Doentes de hepatite C mais vulneráveis vão ter espaço de rastreio em Lisboa

Estas consultas descentralizadas têm início a partir de hoje no centro de rastreiro IN-Mouraria e vai alcançar cerca de 200 pessoas

Estas consultas descentralizadas resultam de uma parceria entre o Grupo de Ativistas em Tratamentos (GAP) e o Centro Hospitalar Universitário de Lisboa Central (CHULC), segundo referiu à agência Lusa o presidente do GAP, Luís Mendão.

“O nosso centro fica na Calçada de Santo André (Mouraria) junto à Rua dos Cavaleiros, uma zona de grande consumo de droga e onde existem muitos sem-abrigo. São exatamente essas as pessoas mais afetadas pela hepatite que nós queremos ajudar”, explicou.

Segundo o presidente da GAP, a taxa de sucesso de cura nestas pessoas mais vulneráveis é de apenas 11 a 12%, enquanto na restante população é de 60 a 70%.

E “é exatamente essa camada da população que tem maiores dificuldades no acesso aos hospitais e que mais ficam para trás no tratamento da doença”.

“Não é que exista uma negação formal dos hospitais.
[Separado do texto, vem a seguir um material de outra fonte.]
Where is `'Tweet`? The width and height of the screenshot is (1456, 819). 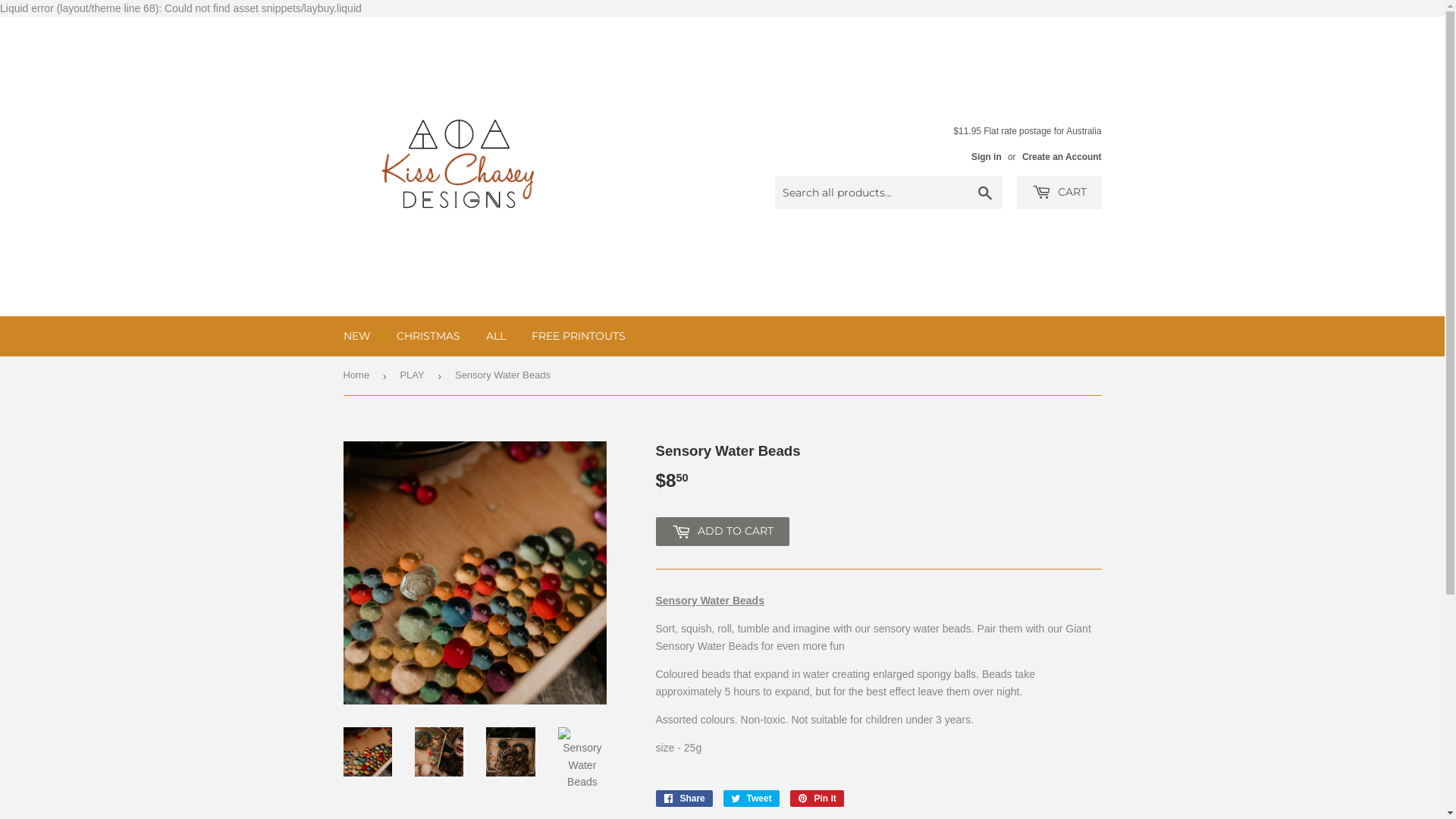
'Tweet is located at coordinates (751, 798).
O problema é que as regras hospitalares são complicadas para estas pessoas e não são compatíveis com as suas necessidades”, alertou.
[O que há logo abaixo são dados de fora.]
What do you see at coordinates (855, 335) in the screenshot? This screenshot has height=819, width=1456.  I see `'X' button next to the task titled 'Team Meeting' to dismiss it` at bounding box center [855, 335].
Consultas “simplificam o acompanhamento destes doentes”

Nesse sentido, Luís Mendão ressalvou que as consultas descentralizadas “serão essenciais para simplificar com segurança e qualidade o acompanhamento desses doentes”.

“Em vez de irem ao hospital fazem tudo onde já vão habitualmente”, apontou, sublinhando que esta medida “faz ainda mais sentido neste contexto da pandemia da covid-19, em que é preciso minimizar as deslocações ao hospital e manter o distanciamento social.
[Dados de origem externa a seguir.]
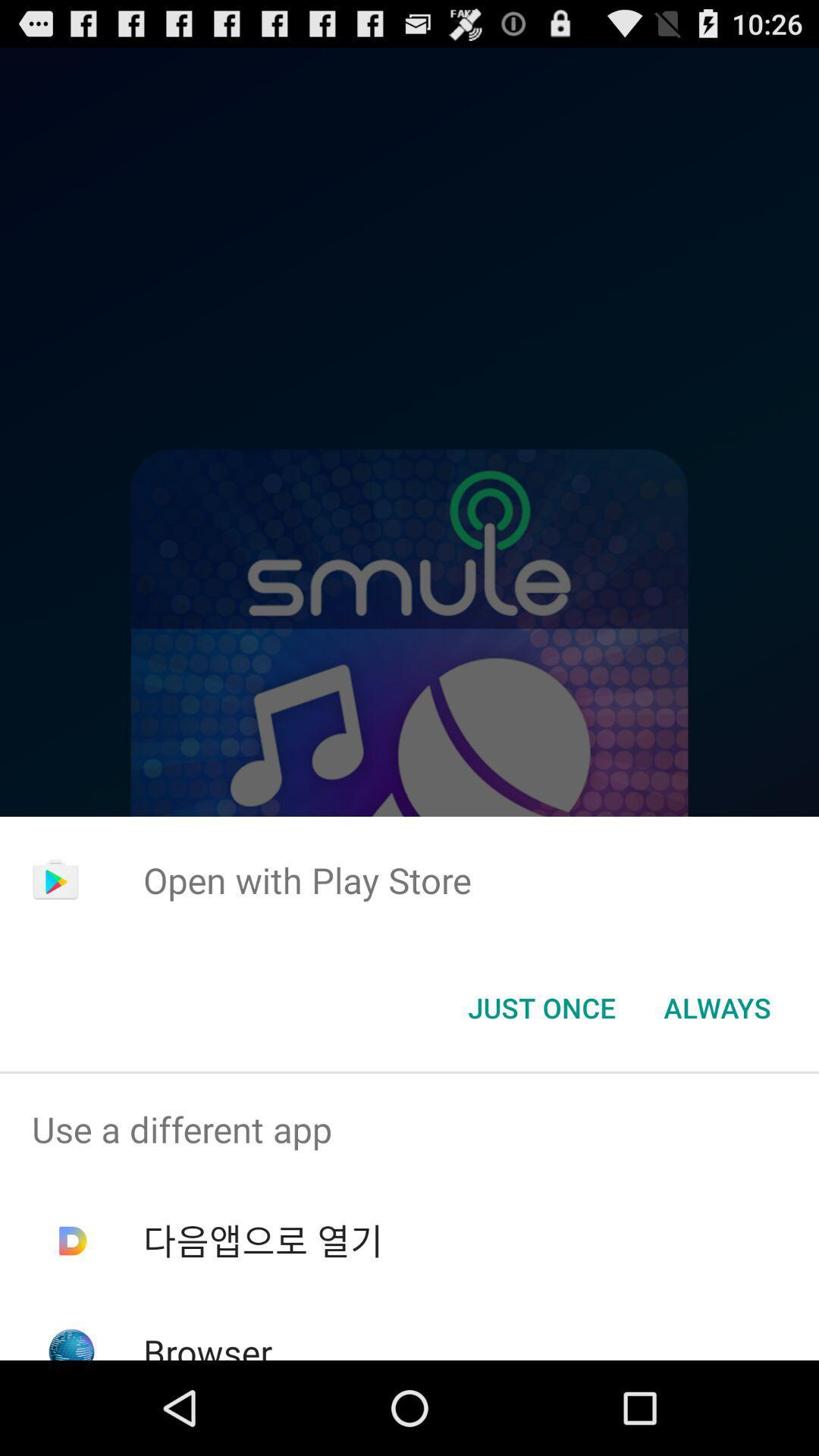  Describe the element at coordinates (717, 1008) in the screenshot. I see `button next to the just once icon` at that location.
Assim, no centro da GAP, os pacientes poderão realizar procedimentos clínicos, como a confirmação da infeção, análises, elastografia, prescrição e avaliação do sucesso terapêutico.

As pessoas que tiverem resultados positivos no rastreio à infeção da hepatite C serão encaminhadas para o serviço de Gastrenterologia do Hospital de Santo António dos Capuchos.

Estas consultas médicas podem ser presenciais ou por telemedicina.

“As pessoas estão ansiosas e entusiasmadas com o projeto”, sublinhou.

Em Portugal, segundo os dados Infarmed, até ao dia 01 de julho de 2020, foram autorizados, desde 2015, 27.239 tratamentos para a hepatite C e iniciados 26.006. A taxa de cura mantém-se nos 97%, com 15.909 doentes curados e 572 não curados.